WHAT TO PRODUCE:
Exactly the lines from the one holding "Task: Switch to the 云产品订单 tab" through the end of the material below must be printed, nothing more, and the pictures must be dropped.

LISTED RECORDS:
◆ ◆ ◆ ◆ ◆

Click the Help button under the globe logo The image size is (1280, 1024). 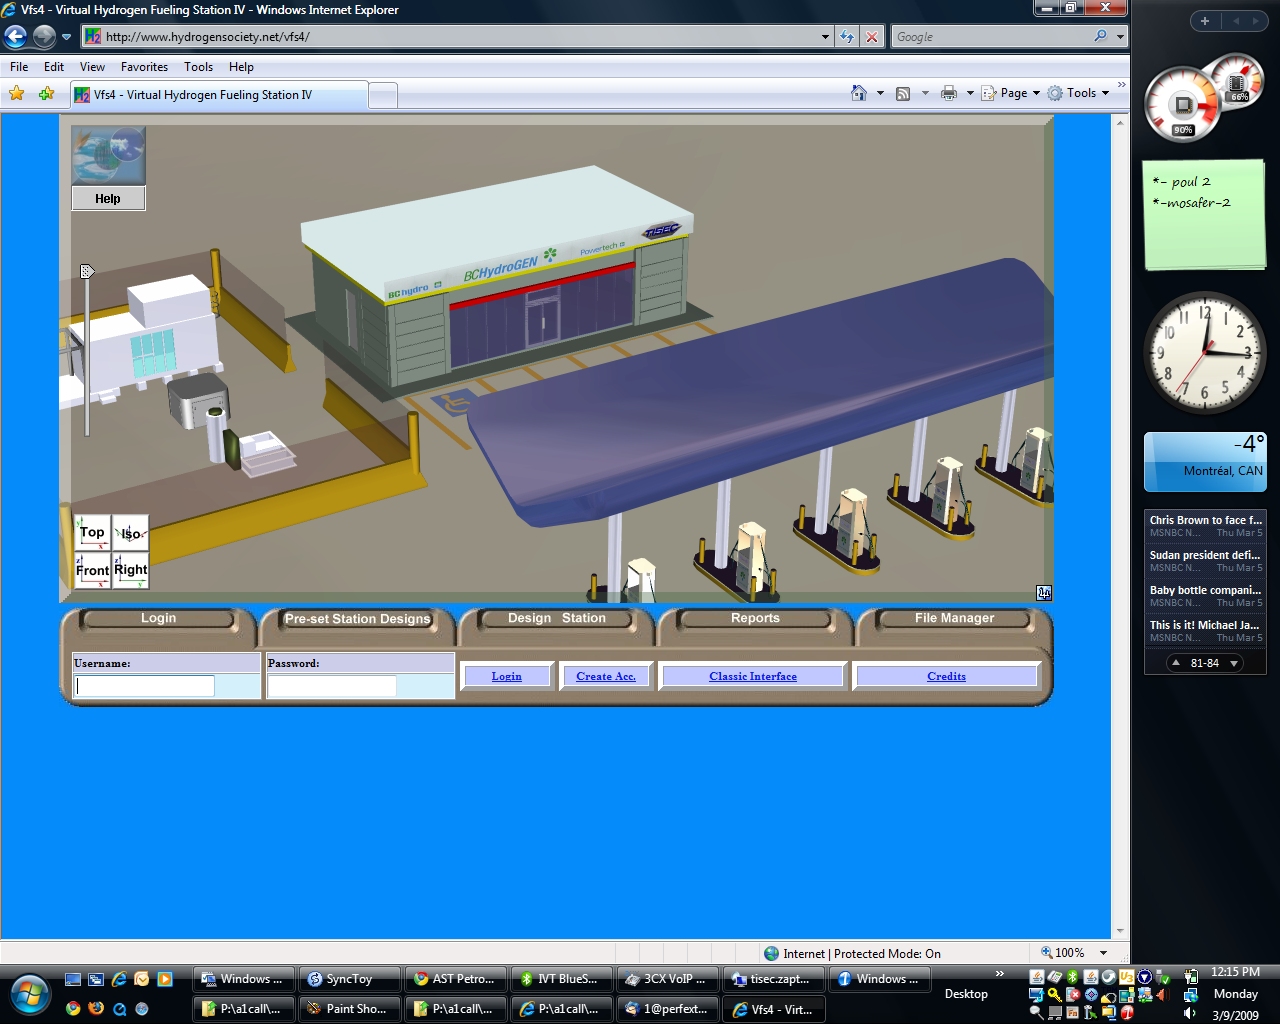[x=108, y=199]
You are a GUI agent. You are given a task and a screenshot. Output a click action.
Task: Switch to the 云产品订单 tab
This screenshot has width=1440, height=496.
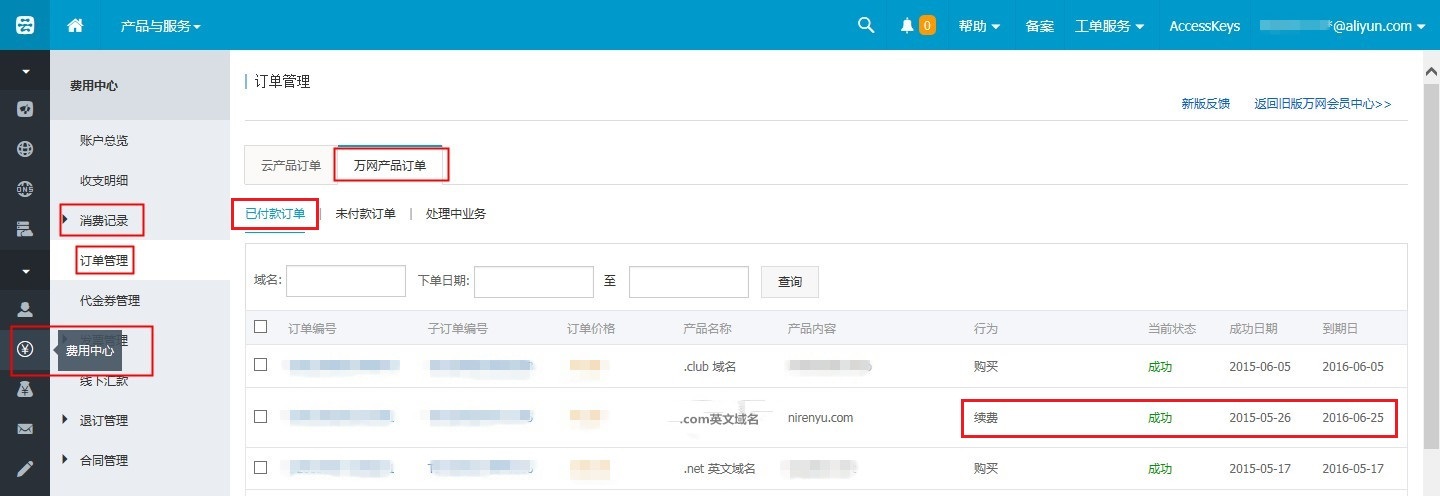pos(291,165)
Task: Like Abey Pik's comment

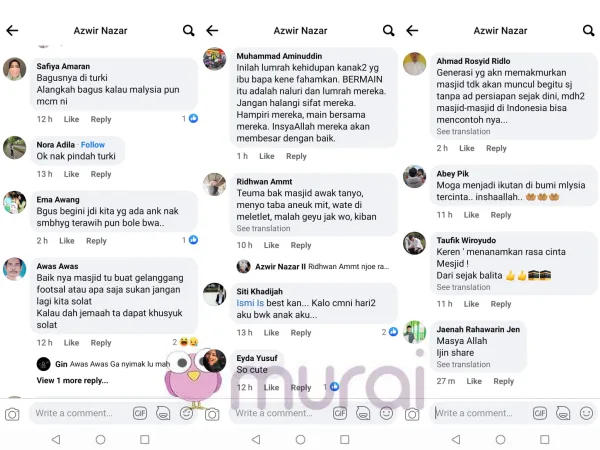Action: (471, 215)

◆ ◆ ◆ ◆ ◆

OUTPUT:
Task: Switch to the 云产品订单 tab
This screenshot has width=1440, height=496.
pos(291,165)
Task: Like Abey Pik's comment

Action: (471, 215)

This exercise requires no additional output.